As Israel’s great Lover and Holy God, Adonai, calls His People to enter into Covenant on Mount Sinai, so in Ruth’s story we have a marriage which eventually leads to the birth of a special king: David. It is a redemptive reunion of both Jew and Gentile with the Land given by God to Israel. It is about Beit Lechem, the 'House of Bread', the City of David. The little town will bear, not only little Oved (Servant), Naomi’s pride and joy, but later another special Baby - the promised Messiah (Micah 5:2).
“I don’t know why we call it ‘Bayit Lachem’,” said my Arabic teacher, when I asked the question. It was fascinating to me that the Arabic letters were almost identical to the Hebrew ones for this name.

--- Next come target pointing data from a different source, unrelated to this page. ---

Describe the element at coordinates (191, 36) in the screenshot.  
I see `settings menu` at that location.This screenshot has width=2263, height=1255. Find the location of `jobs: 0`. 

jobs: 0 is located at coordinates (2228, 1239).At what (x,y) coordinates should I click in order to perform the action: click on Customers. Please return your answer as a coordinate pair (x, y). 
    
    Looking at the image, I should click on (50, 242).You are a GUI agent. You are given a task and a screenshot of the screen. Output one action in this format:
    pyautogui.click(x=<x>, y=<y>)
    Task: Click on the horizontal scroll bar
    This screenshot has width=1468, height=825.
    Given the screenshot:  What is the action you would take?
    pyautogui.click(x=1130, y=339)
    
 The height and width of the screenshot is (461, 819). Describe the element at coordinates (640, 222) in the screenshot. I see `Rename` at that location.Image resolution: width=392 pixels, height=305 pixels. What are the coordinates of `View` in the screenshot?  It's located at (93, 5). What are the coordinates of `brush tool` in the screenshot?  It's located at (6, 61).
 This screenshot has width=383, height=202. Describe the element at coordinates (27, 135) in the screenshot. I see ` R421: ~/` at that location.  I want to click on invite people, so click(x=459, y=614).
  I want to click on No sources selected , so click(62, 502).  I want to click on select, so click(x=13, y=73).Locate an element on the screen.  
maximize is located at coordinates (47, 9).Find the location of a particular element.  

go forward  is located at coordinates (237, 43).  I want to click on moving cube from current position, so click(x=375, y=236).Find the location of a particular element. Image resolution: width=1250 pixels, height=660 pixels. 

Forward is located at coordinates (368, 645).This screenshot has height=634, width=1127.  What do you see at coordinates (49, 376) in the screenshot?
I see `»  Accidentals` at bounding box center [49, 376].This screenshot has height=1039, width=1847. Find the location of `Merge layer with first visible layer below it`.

In my excitement I think I blurted out something about ‘bread’ in ancient Hebrew, to which there was no comment in return!
It’s not much of a Jewish town these days, despite the curiosity of many Israelis about the Christmas story and festivities. Sadly, there is a complete ban on Israelis entering Bethlehem, or any towns under full
Palestinian Authority (PA) control, due to the danger to their lives. But, of course, our famous Jewish Baby - Yeshua - was born there!
“Well... he became a Roman”, I overheard a Palestinian tour guide say, recently, while his group was hearing about St Paul’s Jewishness. “Interesting...” I thought to myself.
The erasure of Jewish identity in this Land is one of the goals of certain people who like to revise history to suit their own ends. Sadly this extends to the Bethlehem-born Lord Jesus. Often His Jewishness is forgotten, or deliberately ignored. He has become disguised, like Joseph when he dressed as an Egyptian and his brothers couldn’t recognize him…
So, back to Ruth. Her identity is clear. She was not Jewish, but she decided to leave her land and people, so that she could stay in Israel and support her mother-in-law. And we see from the text that it was not only a practical decision. It was also spiritual. Ruth decided to put her faith in Naomi’s God - the God of Israel. And He rewarded her.
It is traditional for women and girls to wear white on Shavuot. Again we see the symbolism of the Covenant of God with Israel, His bride. And how beautiful that Ruth, as a bride, represented all of those who would be joined to the Commonwealth of Israel, when the Word of God went out to the nations through the Jewish disciples of the Bethlehem Baby.
I thank God for revealing to me that this Jewish King is the world’s Kinsman Redeemer, and for showing me how precious to Him are His Naomi-people, who really need us to come alongside and be 'Ruth' to them.
May God help us to walk in her calling, by the strength of His Spirit.